In mehr als 200 Städten im ganzen Land versammelten sich nach Polizeiangaben rund 325.000 Menschen. Die Demonstration in Athen verlief zunächst friedlich. Doch viele Menschen, darunter Kinder und alte Menschen, ergriffen die Flucht, als jugendliche Angreifer Brandsätze und Steine auf die Polizei warfen, Mülltonnen in Brand setzten und Bushaltestellen und Fenster beschädigten. Die Polizei setzte Wasserwerfer, Tränengas und Blendgranaten ein. Mehr als 40 Menschen wurden festgenommen.
Die Gewerkschaften hatten für Freitag zudem zu einem Generalstreik aufgerufen. Behörden, Schulen und viele Geschäfte in Griechenland blieben am zweiten Jahrestag des Unglücks geschlossen, auch der Flug-, Bahn- und Fährverkehr war weitgehend lahmgelegt.
Am 28. Februar 2023 war kurz vor Mitternacht ein Passagierzug auf dem Weg von Athen nach Thessaloniki frontal mit einem Güterzug zusammengeprallt - 57 Menschen starben. Der Unfall in Tempi nahe der zentralgriechischen Stadt Larissa wurde offiziell auf menschliches Versagen sowie auf schwerwiegende strukturelle Mängel bei der griechischen Bahn zurückgeführt. Einem an die Öffentlichkeit gelangten Expertenbericht zufolge hatte der Güterzug aber auch "illegale" Fracht geladen - darunter explosive chemische Substanzen, die bei der Kollision in Brand gerieten.
Nach dem Unglück hatte es Massenproteste gegen die Regierung gegeben - und auch zwei Jahre nach dem Unglück ist die Unzufriedenheit mit der Aufarbeitung immer noch groß. Umfragen zufolge sind die meisten Menschen in Griechenland davon überzeugt, dass die Behörden nach dem Unglück wichtige Beweise vertuscht und die Ermittlungen so in die Länge gezogen haben.
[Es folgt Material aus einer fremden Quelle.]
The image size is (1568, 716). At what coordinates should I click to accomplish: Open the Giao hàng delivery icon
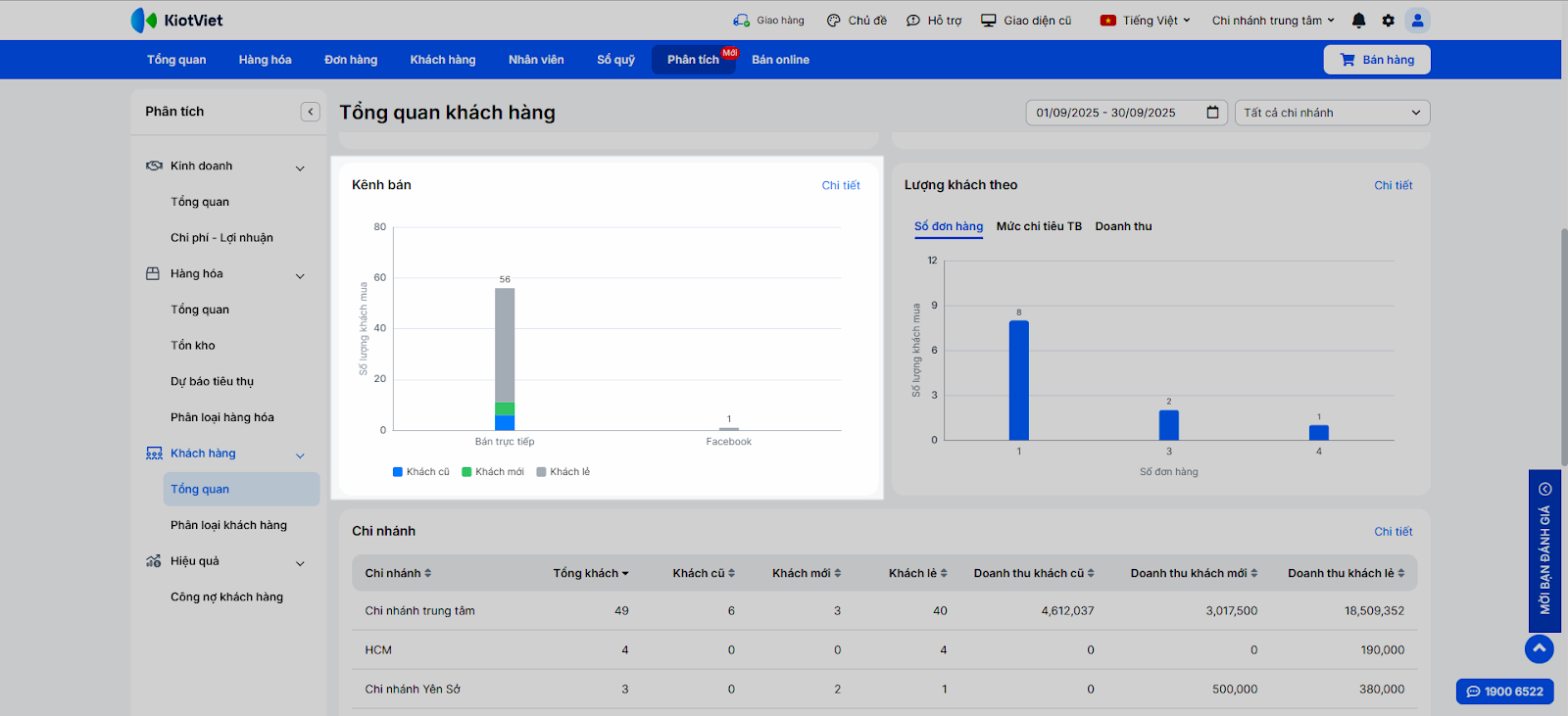tap(742, 21)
Die griechische Justiz hat mittlerweile 40 Verdächtige angeklagt, darunter der örtliche Bahnhofsvorsteher. Der Prozess wird aber frühestens Ende des Jahres beginnen.
Als der friedliche Protest in Athen am Freitag wieder aufgenommen werden konnte, riefen viele Demonstranten "Mörder", "Gerechtigkeit" und "Rücktritt" - offenbar mit Blick auf den griechischen Ministerpräsidenten Kyriakos Mitsotakis. Mitsotakis hatte viel Kritik geerntet, als der das Unglück nur Stunden nach Beginn der offiziellen Ermittlungen auf menschliches Versagen zurückgeführt hatte.
"Wir müssen heute ein starkes Zeichen setzen, damit die Verantwortlichen für diese Tragödie bestraft werden", sagte der 20-jährige Student Nikos Lykomitros bei der Demonstration auf dem Platz vor dem Parlamentsgebäude in Athen. Der 44-jährige Babis Solakidis warnte, es werde in Griechenland weitere Zugunglücke geben, "wenn keine Sicherheitsmaßnahmen ergriffen werden."